Group seeks to tour New York to teach tolerance

The Holocaust, the civil rights movement, Japanese internment camps and the Rwandan genocide: they are just a few of the dark moments in history sparked by hatred and intolerance.

Bill Tingling is concerned they're being forgotten.

"There's not enough tolerance education throughout the entire country," Tingling, a longtime Holocaust education advocate, said.

He is behind an initiative called the Tour for Tolerance. The idea is to transform a bus into a high-tech interactive classroom, to bring lessons of fighting hate right to students doors.

"They'll come on the bus and as soon as they sit down they'll be transported into a historical event," Tingling explained.

The bus would be outfitted with video screens that show holograms of Holocaust survivors, members of the civil rights movement and more.
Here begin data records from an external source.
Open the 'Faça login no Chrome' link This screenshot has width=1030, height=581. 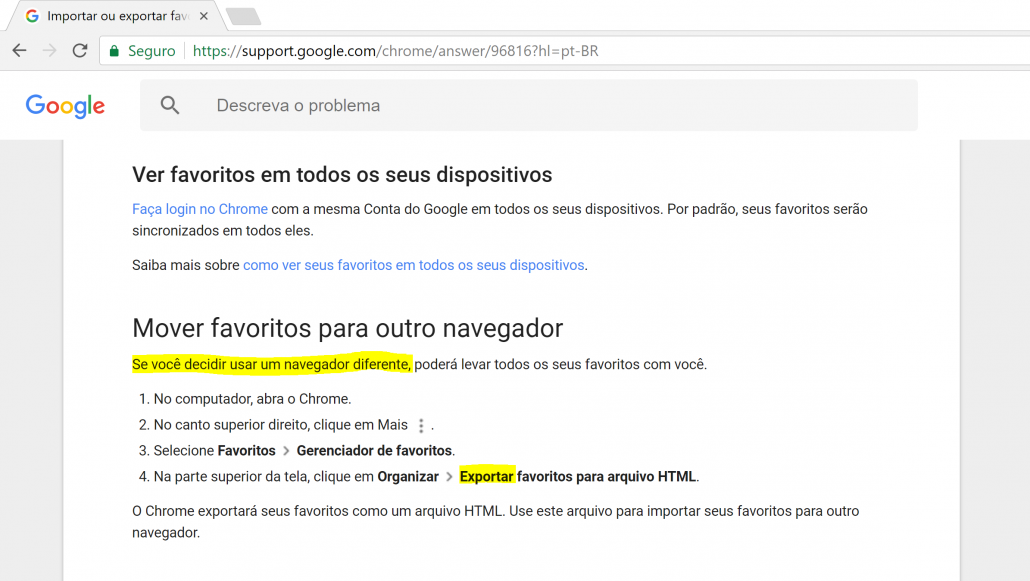pos(199,209)
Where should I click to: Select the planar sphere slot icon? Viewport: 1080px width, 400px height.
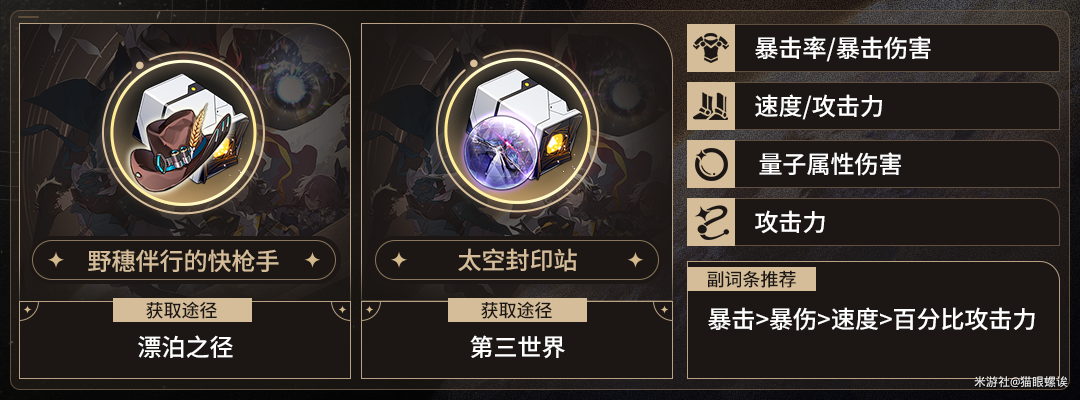point(711,164)
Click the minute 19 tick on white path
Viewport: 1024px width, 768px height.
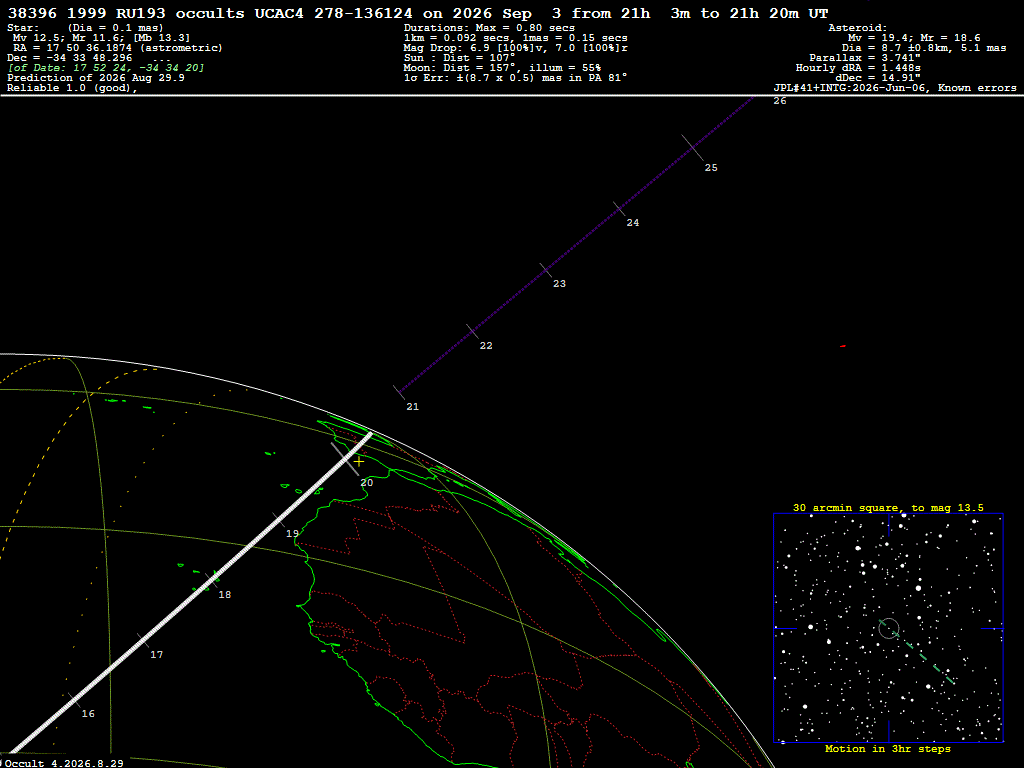(x=279, y=519)
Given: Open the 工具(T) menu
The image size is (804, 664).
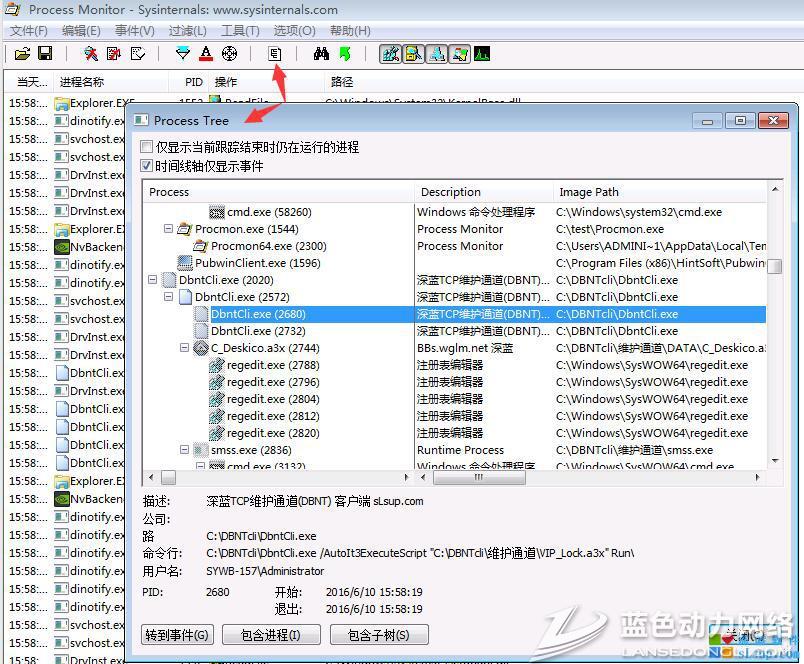Looking at the screenshot, I should (240, 31).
Tingling is working with the USC Shoah Foundation, which created the technology used in the Museum of Jewish Heritage's "Dimensions in Testimony" exhibit.

"From that we'll be able to talk about bullying, anti-social behavior, anti-Semitism, racism," he said.

The hope is that one bus could reach 50,000 students per year by traveling to schools all across the five boroughs.

In addition to offering interactive video programming, the goal is to also showcase living history by have someone who lived through the civil rights movement, or a Holocaust survivor on board to tell their story in person.

Holocaust survivor Sami Steigmann is among those participating in the project.

"[Young people] have to know how to fight hatred, to make it a better world for themselves, their children and grandchildren," Steigmann said.

He was barely a toddler when his family was taken to a Nazi labor camp in Ukraine.

"Since I was so young, only a year and a half, obviously I could not work so I was subjected to Nazi medical experimentations," he recounted.

About a decade ago, Steigmann started to realize there were fewer and fewer survivors like him, so he dedicated his time to educating young people about his family's horrific past. The Tour for Tolerance is a natural fit.

The project is currently trying to raise $150,000 dollars in hopes of buying a bus and creating a prototype of the exhibit within a year.

Tingling and Steigmann said that, in light of the uptick in hate crimes and anti-Semitism, it can't come soon enough.

"Unfortunately in today's society we have forgotten how to disagree is a civil way," Steigmann said. "If we don't learn from the past, history will repeat itself."